Recruiting & Interviewing

Where and how to find staff – Employment Agencies

If you decide to use an agency:

  • agree fees and terms before you appoint an agency
  • find out if the cost of any advertising is included in the fee
  • be clear whether you want to recruit a permanent employee or whether you want the agency to supply a temporary worker – possibly on a continuing basis
  • establish the length of the hire period and the fee to be paid should you wish to take the temporary worker on during the hire as staff on a permanent basis
  • check the contract has an option for a specified hire period as an alternative to paying a fee. Agree the length of that period.

Agencies have databases of candidates and can advertise on your behalf. If you do not appoint any of the candidates, you do not usually have to pay a fee.
What to tell the agency

  • The name of your organisation and, if applicable, the nature of your business.
  • Date the work to commence and its duration or likely duration.
  • The position – including the type of work the successful candidate is expected to carry out.
  • The location and terms and conditions of the job, including hours of work.
  • Any risks to health and safety known to you and the steps you have taken to prevent or control such risks.
  • Experience, training, qualifications and any authorisation needed or which are required by law or by any professional body, which the successful candidate should have.
  • Any expenses payable by or to the prospective worker.
  • Length of notice the worker would be required to give, and entitled to receive, to terminate the employment.
  • How you want to select candidates.
  • Whether your company’s name should be used in advertisements or divulged in the early phases of the recruitment process.

Advantages of using employment agencies

  • Saves time – no sifting through applications.
  • You can sometimes try someone out as a temporary worker before employing them. If you plan later to offer the agency worker a permanent job, you should establish the terms for this transfer with the agency in advance of taking on the worker as a temp. The temp-to-perm transfer fee may be as high as the introduction fee.
  • If you do not employ the worker on a permanent basis until eight weeks after the end of the temporary work assignment or 14 weeks from the start of that assignment, whichever is the later, no fee would be payable.
  • If you recruit someone as a temp rather than your own employee, the agency will pay the worker, take care of PAYE and National Insurance issues – see our guide on how to operate a year-round PAYE system.
  • If someone the agency provides proves unsuitable, it will often give a rebate or provide another candidate.
  • You can preserve anonymity when recruiting for sensitive jobs.
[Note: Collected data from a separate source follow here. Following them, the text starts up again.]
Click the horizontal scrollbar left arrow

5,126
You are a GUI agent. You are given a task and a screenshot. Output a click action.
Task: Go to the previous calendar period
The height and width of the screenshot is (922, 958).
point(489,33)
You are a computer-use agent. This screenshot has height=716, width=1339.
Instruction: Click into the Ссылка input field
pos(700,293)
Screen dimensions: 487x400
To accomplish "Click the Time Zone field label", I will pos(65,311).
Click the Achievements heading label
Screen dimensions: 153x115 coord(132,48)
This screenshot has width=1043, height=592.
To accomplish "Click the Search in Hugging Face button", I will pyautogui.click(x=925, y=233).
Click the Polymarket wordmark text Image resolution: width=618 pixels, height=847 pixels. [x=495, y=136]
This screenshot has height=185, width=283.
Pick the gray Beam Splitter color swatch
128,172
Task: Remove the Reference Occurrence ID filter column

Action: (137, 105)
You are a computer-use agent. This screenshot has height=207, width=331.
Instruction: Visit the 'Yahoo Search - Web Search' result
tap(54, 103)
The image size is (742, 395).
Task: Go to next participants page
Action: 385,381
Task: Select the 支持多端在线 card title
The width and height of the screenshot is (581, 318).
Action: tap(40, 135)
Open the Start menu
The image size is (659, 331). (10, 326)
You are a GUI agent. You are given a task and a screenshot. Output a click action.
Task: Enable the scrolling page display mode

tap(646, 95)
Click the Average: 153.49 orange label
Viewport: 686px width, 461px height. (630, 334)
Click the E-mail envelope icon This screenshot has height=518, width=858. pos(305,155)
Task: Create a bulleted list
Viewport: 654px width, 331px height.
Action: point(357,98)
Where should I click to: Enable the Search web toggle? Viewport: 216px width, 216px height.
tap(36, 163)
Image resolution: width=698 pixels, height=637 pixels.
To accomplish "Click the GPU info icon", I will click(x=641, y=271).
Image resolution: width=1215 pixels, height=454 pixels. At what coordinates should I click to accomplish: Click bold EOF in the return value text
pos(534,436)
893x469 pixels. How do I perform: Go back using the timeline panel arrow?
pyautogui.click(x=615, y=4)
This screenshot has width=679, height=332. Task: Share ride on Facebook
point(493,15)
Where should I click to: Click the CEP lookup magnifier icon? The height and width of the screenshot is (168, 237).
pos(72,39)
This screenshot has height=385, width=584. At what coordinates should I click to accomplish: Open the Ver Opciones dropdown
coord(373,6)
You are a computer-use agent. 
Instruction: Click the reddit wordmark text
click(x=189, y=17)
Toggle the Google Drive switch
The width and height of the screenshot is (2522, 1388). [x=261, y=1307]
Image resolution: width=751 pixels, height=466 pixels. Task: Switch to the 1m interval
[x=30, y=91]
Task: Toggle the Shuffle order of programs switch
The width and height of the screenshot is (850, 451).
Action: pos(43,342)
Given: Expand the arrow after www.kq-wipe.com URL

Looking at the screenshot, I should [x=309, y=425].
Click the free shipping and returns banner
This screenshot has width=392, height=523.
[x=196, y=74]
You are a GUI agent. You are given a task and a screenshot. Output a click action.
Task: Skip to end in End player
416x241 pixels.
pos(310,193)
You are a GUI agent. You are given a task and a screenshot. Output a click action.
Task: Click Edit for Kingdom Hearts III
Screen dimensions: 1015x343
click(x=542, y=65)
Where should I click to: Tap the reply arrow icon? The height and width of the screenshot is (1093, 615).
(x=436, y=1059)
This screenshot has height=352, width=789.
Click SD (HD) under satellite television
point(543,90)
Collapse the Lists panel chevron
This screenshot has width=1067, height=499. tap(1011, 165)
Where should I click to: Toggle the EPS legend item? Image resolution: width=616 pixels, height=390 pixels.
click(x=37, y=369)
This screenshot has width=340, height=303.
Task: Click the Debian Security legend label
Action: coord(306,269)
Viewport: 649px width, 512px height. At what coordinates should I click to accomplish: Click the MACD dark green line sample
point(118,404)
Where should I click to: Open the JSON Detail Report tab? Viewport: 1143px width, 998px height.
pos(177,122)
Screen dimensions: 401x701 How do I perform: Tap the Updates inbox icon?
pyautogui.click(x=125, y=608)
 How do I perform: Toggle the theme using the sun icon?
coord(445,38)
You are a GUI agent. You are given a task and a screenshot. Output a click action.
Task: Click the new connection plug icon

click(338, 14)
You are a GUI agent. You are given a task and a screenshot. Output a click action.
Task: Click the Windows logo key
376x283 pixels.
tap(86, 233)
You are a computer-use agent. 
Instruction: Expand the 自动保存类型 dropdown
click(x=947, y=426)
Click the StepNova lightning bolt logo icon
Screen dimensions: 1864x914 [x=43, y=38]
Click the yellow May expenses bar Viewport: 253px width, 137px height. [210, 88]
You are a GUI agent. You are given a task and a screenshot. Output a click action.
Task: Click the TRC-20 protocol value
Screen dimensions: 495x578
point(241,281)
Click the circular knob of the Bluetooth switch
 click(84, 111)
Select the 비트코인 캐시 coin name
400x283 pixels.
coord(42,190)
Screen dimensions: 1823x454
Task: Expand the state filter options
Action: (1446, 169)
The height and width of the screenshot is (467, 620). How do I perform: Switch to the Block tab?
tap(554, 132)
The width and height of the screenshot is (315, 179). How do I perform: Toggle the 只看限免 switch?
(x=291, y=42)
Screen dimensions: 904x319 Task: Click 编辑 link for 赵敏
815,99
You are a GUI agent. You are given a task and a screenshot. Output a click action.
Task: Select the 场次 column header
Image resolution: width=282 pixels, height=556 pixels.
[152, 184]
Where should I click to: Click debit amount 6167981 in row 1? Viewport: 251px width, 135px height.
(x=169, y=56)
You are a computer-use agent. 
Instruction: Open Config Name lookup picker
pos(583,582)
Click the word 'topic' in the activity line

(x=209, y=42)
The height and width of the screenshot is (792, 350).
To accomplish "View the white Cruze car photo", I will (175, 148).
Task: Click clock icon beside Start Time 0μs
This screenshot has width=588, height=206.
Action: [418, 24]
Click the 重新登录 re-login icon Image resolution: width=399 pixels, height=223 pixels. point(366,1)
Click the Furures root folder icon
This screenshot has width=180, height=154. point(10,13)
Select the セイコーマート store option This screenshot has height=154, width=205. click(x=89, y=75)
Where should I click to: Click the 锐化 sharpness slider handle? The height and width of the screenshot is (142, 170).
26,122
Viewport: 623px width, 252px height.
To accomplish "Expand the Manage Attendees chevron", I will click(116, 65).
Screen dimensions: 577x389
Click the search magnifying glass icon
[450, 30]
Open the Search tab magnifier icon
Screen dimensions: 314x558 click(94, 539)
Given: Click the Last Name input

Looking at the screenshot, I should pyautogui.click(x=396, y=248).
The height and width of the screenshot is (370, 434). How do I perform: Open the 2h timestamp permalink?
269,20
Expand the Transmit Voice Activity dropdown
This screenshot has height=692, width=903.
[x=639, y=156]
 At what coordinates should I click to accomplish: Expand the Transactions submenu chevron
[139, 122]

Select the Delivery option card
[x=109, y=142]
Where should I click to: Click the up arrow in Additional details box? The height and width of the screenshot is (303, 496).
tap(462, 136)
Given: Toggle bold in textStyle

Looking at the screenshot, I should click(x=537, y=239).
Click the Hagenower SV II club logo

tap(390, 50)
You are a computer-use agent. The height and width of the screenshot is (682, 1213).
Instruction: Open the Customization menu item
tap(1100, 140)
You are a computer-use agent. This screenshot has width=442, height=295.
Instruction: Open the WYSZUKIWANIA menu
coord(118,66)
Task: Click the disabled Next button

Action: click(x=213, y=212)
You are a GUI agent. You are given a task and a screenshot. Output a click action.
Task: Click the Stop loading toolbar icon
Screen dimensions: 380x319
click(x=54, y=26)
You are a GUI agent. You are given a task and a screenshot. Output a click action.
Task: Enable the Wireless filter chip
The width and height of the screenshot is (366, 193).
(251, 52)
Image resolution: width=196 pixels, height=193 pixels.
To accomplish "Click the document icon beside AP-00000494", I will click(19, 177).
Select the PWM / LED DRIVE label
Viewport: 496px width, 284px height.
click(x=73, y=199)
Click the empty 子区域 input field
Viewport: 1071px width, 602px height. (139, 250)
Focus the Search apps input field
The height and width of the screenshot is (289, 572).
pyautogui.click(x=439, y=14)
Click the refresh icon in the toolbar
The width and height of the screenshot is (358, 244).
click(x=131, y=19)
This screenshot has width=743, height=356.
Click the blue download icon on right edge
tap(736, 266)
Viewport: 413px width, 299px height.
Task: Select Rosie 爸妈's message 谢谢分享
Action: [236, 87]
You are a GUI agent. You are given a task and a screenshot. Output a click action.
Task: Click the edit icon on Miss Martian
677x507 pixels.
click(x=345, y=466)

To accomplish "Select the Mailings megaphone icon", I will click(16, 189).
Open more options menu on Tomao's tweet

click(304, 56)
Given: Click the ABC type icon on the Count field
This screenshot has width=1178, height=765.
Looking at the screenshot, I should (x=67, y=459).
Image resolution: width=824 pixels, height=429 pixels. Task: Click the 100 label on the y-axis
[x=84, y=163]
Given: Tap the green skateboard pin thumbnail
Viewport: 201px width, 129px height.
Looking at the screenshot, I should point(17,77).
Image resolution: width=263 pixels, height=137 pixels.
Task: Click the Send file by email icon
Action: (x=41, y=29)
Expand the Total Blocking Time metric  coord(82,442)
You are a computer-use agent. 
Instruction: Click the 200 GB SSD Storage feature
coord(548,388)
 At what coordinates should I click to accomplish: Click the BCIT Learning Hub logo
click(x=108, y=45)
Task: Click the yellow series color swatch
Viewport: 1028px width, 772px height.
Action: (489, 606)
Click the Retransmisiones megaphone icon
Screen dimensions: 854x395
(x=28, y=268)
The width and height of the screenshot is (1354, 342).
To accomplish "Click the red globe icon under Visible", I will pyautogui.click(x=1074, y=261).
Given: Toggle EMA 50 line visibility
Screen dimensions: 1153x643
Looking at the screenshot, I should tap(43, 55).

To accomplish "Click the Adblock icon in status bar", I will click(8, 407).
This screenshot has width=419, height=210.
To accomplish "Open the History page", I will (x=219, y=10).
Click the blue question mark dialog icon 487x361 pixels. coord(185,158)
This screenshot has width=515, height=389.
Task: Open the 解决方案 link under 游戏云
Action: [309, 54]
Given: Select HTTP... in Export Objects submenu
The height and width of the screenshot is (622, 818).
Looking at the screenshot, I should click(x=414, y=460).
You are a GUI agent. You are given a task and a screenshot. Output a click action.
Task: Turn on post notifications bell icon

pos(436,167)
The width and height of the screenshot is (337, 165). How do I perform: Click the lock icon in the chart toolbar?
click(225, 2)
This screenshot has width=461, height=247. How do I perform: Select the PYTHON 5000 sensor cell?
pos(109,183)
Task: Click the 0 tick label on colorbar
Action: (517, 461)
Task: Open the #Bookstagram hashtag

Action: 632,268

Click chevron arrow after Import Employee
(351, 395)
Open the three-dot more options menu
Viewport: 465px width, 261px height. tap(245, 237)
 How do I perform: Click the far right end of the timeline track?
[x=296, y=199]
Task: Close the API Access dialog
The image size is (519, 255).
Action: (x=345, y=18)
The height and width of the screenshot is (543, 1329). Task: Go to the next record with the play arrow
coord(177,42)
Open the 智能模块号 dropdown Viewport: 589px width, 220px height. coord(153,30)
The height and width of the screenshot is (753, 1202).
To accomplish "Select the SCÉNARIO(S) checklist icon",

Disadvantages of using employment agencies

  • You can lose time if they are not able to find a suitable candidate.
  • They can be expensive. You may have to pay them up to 30 per cent of the employee’s annual salary (or an equivalent rate for temps).
  • They may nevertheless be regarded as your employees as the status of temporary or agency workers depends on the particular employment circumstances. For example, if an agency worker works for you on an ongoing basis that is obviously not temporary, casual or intermittent, a tribunal could find that there is an implied contract of employment in place.

How to complain about an agency

To complain about the conduct of an employment agency, see the Employment Agency Standards page of the DTI website or call the Action Line on Tel 0845 955 5105.